▶ **What needs to be done**: Please reproduce the records, omitting nothing and changing nothing.

Given information START

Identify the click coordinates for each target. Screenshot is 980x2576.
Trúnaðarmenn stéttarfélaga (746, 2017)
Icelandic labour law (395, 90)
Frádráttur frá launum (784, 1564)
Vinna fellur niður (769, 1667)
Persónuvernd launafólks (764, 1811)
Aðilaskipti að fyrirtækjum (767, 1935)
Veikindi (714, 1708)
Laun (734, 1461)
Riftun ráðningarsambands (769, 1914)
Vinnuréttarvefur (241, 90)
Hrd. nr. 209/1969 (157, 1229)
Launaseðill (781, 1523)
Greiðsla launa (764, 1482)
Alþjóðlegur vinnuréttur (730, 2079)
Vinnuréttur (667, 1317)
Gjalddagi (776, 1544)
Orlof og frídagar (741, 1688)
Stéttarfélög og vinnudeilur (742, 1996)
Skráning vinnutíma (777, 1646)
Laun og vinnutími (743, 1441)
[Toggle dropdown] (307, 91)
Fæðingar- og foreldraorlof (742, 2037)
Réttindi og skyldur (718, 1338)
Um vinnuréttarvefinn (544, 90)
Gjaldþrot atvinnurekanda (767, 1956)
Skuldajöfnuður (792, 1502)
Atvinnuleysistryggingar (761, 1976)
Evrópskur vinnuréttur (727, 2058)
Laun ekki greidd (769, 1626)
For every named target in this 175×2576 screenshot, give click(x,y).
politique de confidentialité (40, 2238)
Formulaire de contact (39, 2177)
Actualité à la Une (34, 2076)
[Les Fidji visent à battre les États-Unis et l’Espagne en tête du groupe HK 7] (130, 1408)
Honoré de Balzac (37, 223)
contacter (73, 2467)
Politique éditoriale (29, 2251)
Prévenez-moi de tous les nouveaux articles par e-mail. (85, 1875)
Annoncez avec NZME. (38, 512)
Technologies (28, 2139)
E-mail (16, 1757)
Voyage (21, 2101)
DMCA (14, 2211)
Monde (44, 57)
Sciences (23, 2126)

Given information END

▶ **Answer to this exercise**:
Identify the click coordinates for each target. Screenshot is 980x2576.
Trúnaðarmenn stéttarfélaga (746, 2017)
Icelandic labour law (395, 90)
Frádráttur frá launum (784, 1564)
Vinna fellur niður (769, 1667)
Persónuvernd launafólks (764, 1811)
Aðilaskipti að fyrirtækjum (767, 1935)
Veikindi (714, 1708)
Laun (734, 1461)
Riftun ráðningarsambands (769, 1914)
Vinnuréttarvefur (241, 90)
Hrd. nr. 209/1969 (157, 1229)
Launaseðill (781, 1523)
Greiðsla launa (764, 1482)
Alþjóðlegur vinnuréttur (730, 2079)
Vinnuréttur (667, 1317)
Gjalddagi (776, 1544)
Orlof og frídagar (741, 1688)
Stéttarfélög og vinnudeilur (742, 1996)
Skráning vinnutíma (777, 1646)
Laun og vinnutími (743, 1441)
[Toggle dropdown] (307, 91)
Fæðingar- og foreldraorlof (742, 2037)
Réttindi og skyldur (718, 1338)
Um vinnuréttarvefinn (544, 90)
Gjaldþrot atvinnurekanda (767, 1956)
Skuldajöfnuður (792, 1502)
Atvinnuleysistryggingar (761, 1976)
Evrópskur vinnuréttur (727, 2058)
Laun ekki greidd (769, 1626)
For every named target in this 175×2576 screenshot, give click(x,y).
politique de confidentialité (40, 2238)
Formulaire de contact (39, 2177)
Actualité à la Une (34, 2076)
[Les Fidji visent à battre les États-Unis et l’Espagne en tête du groupe HK 7] (130, 1408)
Honoré de Balzac (37, 223)
contacter (73, 2467)
Politique éditoriale (29, 2251)
Prévenez-moi de tous les nouveaux articles par e-mail. (85, 1875)
Annoncez avec NZME. (38, 512)
Technologies (28, 2139)
E-mail (16, 1757)
Voyage (21, 2101)
DMCA (14, 2211)
Monde (44, 57)
Sciences (23, 2126)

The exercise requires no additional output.